(WORKING DATA Opens)

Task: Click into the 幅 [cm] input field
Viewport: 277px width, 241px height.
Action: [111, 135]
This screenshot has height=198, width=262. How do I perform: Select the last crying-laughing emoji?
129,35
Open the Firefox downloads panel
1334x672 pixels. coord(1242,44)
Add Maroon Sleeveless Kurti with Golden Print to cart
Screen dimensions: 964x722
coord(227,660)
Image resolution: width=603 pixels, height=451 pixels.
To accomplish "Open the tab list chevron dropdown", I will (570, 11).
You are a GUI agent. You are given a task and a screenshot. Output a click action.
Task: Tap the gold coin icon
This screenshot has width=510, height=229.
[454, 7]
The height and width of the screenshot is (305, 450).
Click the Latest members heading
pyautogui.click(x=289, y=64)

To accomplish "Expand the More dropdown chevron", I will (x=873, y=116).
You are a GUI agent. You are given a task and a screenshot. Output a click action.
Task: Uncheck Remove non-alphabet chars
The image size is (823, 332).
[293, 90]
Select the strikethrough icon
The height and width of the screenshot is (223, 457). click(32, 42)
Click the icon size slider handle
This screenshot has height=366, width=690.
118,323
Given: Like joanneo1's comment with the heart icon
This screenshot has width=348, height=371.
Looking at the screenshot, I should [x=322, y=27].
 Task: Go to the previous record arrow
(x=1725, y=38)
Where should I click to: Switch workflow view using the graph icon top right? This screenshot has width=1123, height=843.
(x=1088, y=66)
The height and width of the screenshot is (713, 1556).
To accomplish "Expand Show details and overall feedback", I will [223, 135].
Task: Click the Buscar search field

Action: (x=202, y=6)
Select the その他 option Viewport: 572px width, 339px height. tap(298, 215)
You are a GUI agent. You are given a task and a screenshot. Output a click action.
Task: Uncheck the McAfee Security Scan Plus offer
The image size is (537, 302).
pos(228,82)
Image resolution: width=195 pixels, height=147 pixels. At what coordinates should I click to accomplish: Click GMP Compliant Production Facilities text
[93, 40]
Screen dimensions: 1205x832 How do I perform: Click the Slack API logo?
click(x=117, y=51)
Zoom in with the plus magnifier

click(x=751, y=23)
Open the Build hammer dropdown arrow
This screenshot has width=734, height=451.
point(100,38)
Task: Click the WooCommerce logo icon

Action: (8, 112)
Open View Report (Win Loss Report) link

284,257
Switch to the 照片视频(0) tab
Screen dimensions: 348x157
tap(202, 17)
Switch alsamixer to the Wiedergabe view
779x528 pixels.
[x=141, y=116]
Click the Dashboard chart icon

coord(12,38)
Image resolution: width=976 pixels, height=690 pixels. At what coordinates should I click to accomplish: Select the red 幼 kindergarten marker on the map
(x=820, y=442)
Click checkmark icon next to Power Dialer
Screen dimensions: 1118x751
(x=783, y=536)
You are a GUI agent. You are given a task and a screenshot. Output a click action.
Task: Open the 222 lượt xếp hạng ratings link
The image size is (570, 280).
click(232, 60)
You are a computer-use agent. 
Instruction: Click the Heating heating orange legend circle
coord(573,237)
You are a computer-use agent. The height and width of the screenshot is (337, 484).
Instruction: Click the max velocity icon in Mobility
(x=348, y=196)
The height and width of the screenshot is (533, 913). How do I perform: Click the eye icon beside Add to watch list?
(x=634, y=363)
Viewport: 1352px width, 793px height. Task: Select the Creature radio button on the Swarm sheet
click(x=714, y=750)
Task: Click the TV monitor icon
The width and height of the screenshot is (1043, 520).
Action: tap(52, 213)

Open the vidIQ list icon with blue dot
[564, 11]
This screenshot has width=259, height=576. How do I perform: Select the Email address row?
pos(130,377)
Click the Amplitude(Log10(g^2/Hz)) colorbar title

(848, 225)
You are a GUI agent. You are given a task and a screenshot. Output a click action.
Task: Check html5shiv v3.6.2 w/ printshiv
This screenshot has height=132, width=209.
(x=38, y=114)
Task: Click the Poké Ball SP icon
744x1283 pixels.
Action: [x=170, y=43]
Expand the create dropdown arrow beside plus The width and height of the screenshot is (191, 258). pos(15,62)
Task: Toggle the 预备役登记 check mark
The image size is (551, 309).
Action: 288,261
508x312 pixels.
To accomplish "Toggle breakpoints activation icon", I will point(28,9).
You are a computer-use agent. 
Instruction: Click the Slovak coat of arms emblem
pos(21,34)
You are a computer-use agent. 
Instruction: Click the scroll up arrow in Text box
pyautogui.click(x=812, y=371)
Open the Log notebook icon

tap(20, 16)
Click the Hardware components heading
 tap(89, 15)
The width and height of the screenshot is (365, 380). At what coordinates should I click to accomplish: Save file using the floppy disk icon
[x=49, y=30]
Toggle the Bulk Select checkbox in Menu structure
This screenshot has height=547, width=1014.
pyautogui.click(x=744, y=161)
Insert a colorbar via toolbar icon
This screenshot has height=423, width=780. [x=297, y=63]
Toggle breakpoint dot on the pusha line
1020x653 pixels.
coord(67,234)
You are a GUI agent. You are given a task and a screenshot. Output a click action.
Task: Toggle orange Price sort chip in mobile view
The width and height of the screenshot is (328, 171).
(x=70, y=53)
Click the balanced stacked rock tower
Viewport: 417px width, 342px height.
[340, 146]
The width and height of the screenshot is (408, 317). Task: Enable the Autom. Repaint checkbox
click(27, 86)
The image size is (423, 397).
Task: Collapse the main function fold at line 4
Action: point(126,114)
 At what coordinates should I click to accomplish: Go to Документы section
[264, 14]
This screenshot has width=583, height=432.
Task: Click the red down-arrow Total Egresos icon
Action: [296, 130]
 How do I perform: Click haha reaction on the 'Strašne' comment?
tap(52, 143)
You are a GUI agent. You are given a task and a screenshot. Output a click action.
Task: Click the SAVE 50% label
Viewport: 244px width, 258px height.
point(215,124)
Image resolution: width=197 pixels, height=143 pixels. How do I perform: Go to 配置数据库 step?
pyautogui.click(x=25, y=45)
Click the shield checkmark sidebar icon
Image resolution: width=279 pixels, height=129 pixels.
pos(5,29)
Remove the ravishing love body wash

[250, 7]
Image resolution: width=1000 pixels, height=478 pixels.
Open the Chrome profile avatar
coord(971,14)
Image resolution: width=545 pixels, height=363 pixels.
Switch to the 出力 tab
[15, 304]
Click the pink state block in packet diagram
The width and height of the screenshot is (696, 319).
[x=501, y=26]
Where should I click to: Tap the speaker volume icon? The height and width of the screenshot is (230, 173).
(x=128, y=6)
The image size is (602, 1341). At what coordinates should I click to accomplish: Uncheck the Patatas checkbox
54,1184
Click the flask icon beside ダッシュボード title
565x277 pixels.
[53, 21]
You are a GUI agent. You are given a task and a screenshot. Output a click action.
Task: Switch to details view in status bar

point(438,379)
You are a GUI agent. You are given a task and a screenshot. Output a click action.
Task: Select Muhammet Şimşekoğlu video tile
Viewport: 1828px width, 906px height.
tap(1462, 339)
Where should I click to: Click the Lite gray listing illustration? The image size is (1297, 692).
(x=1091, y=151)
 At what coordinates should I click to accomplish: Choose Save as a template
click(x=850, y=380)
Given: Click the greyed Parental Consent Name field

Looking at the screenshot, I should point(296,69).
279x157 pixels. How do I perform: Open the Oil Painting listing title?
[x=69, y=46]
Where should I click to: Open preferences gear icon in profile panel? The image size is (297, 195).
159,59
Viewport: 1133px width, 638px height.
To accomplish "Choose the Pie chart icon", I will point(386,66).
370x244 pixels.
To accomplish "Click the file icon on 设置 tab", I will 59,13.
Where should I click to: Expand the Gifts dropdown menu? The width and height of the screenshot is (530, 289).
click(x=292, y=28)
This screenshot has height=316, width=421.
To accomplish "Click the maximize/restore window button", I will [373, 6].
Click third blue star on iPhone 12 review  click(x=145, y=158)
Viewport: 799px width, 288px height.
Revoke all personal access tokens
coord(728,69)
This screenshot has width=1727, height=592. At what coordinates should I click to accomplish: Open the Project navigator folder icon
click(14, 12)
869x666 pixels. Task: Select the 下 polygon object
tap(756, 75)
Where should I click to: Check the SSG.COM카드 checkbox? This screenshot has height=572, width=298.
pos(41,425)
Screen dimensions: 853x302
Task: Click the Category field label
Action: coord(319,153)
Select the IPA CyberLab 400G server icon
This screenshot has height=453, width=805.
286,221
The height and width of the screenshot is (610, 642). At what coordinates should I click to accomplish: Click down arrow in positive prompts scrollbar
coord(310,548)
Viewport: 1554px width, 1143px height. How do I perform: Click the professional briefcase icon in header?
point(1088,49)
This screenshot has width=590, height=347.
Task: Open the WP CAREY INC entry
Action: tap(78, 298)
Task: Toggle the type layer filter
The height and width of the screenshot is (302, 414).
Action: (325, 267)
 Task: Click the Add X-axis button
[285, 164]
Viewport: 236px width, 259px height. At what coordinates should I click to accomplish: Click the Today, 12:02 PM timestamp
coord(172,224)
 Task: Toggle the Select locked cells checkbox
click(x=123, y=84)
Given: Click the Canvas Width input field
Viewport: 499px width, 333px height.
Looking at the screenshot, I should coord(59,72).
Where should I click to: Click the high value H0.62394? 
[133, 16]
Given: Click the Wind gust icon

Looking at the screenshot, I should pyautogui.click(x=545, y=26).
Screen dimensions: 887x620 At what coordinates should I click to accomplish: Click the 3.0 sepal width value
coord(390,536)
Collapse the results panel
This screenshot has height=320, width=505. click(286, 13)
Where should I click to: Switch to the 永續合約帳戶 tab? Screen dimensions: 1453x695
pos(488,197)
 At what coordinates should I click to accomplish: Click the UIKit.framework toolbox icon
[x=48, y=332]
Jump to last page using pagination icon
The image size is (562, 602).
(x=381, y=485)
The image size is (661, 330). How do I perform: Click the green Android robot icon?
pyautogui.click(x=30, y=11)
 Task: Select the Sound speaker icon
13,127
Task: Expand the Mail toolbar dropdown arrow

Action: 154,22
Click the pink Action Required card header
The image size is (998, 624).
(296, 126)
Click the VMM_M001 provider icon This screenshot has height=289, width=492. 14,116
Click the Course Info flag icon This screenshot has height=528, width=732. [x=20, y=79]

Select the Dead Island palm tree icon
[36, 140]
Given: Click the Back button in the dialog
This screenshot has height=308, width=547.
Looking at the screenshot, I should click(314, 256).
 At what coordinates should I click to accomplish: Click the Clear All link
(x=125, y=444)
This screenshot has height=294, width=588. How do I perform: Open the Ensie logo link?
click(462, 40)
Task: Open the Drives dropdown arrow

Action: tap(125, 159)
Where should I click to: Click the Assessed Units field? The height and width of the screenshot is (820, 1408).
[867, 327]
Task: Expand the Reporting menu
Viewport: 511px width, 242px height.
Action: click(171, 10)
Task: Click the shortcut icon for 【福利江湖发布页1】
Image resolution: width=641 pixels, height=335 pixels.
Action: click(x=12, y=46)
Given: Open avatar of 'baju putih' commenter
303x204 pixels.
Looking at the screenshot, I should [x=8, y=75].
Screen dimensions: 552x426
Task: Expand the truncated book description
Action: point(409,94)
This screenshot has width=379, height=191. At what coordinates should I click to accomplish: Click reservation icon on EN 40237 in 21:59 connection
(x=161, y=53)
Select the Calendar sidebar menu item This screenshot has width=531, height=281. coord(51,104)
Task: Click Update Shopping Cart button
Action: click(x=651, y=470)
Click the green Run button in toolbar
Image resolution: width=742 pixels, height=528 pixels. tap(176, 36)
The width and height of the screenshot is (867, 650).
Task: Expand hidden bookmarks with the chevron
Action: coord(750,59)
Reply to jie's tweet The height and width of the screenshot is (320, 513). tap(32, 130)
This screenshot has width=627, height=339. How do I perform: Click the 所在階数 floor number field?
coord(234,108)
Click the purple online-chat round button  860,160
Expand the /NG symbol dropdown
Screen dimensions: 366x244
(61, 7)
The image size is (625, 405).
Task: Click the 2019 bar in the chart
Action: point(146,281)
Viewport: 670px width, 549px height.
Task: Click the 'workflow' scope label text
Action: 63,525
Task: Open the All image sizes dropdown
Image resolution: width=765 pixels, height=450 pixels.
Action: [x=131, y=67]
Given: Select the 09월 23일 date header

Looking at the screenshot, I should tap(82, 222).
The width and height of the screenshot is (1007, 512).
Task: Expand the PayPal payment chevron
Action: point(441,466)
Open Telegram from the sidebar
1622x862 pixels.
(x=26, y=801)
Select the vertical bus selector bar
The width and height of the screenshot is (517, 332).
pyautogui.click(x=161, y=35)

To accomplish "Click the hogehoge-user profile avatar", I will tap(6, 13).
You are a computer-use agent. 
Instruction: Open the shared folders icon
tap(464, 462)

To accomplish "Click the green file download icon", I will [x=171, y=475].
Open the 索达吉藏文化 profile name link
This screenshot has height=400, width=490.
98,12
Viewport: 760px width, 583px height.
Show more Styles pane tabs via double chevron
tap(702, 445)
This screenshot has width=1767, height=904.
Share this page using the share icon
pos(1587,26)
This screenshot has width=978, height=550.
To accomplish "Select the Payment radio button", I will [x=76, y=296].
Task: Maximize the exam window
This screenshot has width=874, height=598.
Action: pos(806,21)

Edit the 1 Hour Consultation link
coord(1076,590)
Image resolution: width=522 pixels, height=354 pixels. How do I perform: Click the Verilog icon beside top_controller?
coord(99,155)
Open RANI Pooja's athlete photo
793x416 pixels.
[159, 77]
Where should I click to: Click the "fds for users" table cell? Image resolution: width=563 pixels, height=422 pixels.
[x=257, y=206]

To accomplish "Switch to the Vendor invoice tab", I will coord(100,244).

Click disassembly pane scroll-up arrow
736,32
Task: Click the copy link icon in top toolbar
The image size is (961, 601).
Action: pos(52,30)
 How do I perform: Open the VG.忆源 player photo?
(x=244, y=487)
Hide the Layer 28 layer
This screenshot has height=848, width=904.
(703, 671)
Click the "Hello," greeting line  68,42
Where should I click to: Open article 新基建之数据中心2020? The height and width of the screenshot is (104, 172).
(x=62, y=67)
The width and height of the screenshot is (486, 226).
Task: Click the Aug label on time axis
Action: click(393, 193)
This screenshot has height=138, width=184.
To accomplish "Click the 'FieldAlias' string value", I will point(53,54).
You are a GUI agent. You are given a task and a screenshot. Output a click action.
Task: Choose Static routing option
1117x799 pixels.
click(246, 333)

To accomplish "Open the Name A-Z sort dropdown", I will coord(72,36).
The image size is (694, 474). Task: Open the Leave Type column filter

(WORKING DATA Closes)

In the records above, find the line with "Where should I click to: Expand"; write out exactly that line and each one after it, stopping after the line with "Click third blue".

■ RESPONSE AREA:
Where should I click to: Expand the Gifts dropdown menu? The width and height of the screenshot is (530, 289).
click(x=292, y=28)
This screenshot has height=316, width=421.
To accomplish "Click the maximize/restore window button", I will [373, 6].
Click third blue star on iPhone 12 review  click(x=145, y=158)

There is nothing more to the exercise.